Les Anciens avaient inventé la Démocratie
Les Modernes y ont ajouté la Liberté
Nous sommes responsables des deux...

Affirmons nos libertés !

lundi 28 février 2011

Alain Finkielkraut et Marine Le Pen

Hier sur France 5, l'émission pas toujours excellente "C Polique" avait pour invité l'excellent Alain Finkielkraut, qui a pu répondre à peu près tranquillement, une fois n'est pas coutume, à un Nicolas Demorand plus respectueux qu'à son habitude de la liberté de parole de son interlocuteur...
Et ce matin sur France 2, "Les 4 Vérités" recevaient Marine Le Pen, sous le feu des questions d'un Roland Sicard qui, lui aussi, l'a laissée complaisamment exposer des points de vue que, semble-t-il, il souhaitait entendre...

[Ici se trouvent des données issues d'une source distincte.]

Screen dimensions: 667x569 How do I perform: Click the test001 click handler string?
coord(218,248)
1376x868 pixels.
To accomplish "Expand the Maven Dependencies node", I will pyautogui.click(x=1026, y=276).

Au-delà des comportements quelque peu inhabituels des deux journalistes, comportements qui ne sont pas l'objet de mon propos d'aujourd'hui, j'ai trouvé fort intéressant de croiser les deux interventions, d'autant que le philosophe a fait largement allusion à la présidente du FN.

Le sujet de C Politique était les bouleversements actuels dans le monde arabo-musulman. Si ç'avait été le seul aspect de la prestation d'Alain Finkielkraut, je ne me m'en serais sans doute pas fait l'écho ici, ayant suffisamment, je crois, évoqué le sujet dans mon dernier billet. Mais le philosophe ne s'est pas contenté d'évoquer les troubles actuels, et s'est assez longuement étendu sur le sujet connexe de l'immigration dans notre pays, et particulièrement de l'immigration maghrébine.

Il m'a semblé opportun de m'en faire l'écho, et de dire ce que je pense de ses prises de position, dans l'optique des évènements actuels bien sûr, mais également du débat annoncé par Nicolas Sarkozy sur l'islam en France, et sur les problèmes qu'il engendre.

Je note d'abord, pour m'en réjouir, que le philosophe, je ne dirai pas avec outrecuidence "est d'accord avec moi", mais simplement se pose la même question que moi, et évoque les mêmes hypothèses que moi, quant à la suite que l'histoire donnera aux soulèvements populaires dans le Maghreb et au Moyen Orient. Notamment a-t-il évoqué clairement le risque d'une islamisation radicale, notamment en Egypte avec Les Frères Musulmans, bien plus qu'une soif de démocratie à laquelle, manifestement, il ne croit pas beaucoup plus que moi. Mais j'arrête là de commenter ses propos sur les évènements actuels, et j'en viens à ce qu'il a dit de leurs conséquences prévisibles pour la France et l'Europe, à savoir d'une vague migratoire énorme dont il faut souhaiter (mais peut-on raisonnablement l'espérer ?) que nous serons capables de la gérer.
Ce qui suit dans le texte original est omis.